>> start INPUT MATERIAL

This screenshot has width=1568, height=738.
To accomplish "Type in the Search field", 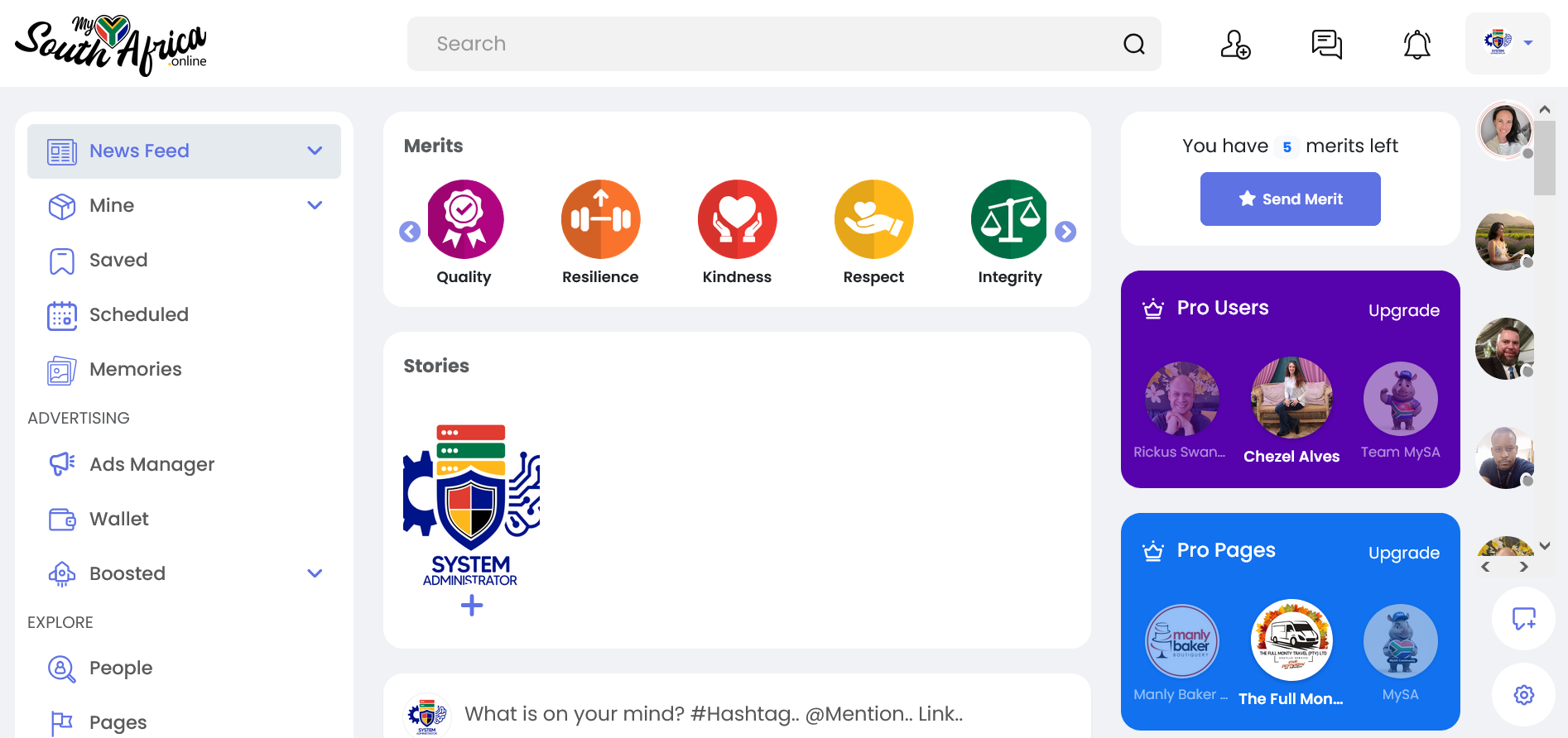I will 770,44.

>> end INPUT MATERIAL
>> start INPUT MATERIAL

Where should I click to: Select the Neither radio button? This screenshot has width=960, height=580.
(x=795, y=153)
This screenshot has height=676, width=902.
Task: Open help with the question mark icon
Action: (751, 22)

>> end INPUT MATERIAL
>> start INPUT MATERIAL

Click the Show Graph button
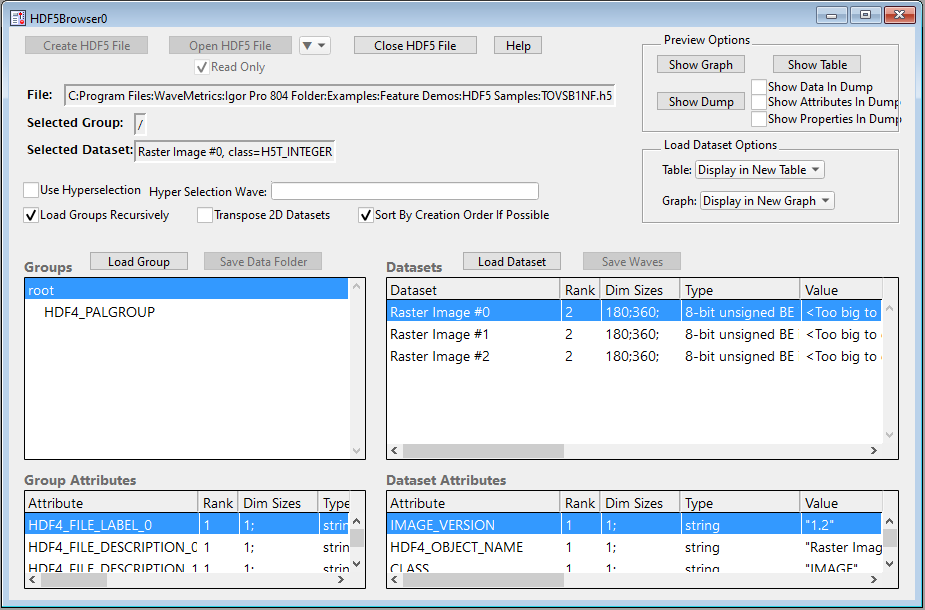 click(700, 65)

>> end INPUT MATERIAL

[EXERCISE GOAL] Which lines of the data above contain the string "height", with matching capitalization? Find each one and copy it in full.

[EXERCISE OUTPUT]
This screenshot has width=1568, height=738.
Where should I click to: Select the Neither radio button? This screenshot has width=960, height=580.
This screenshot has height=676, width=902.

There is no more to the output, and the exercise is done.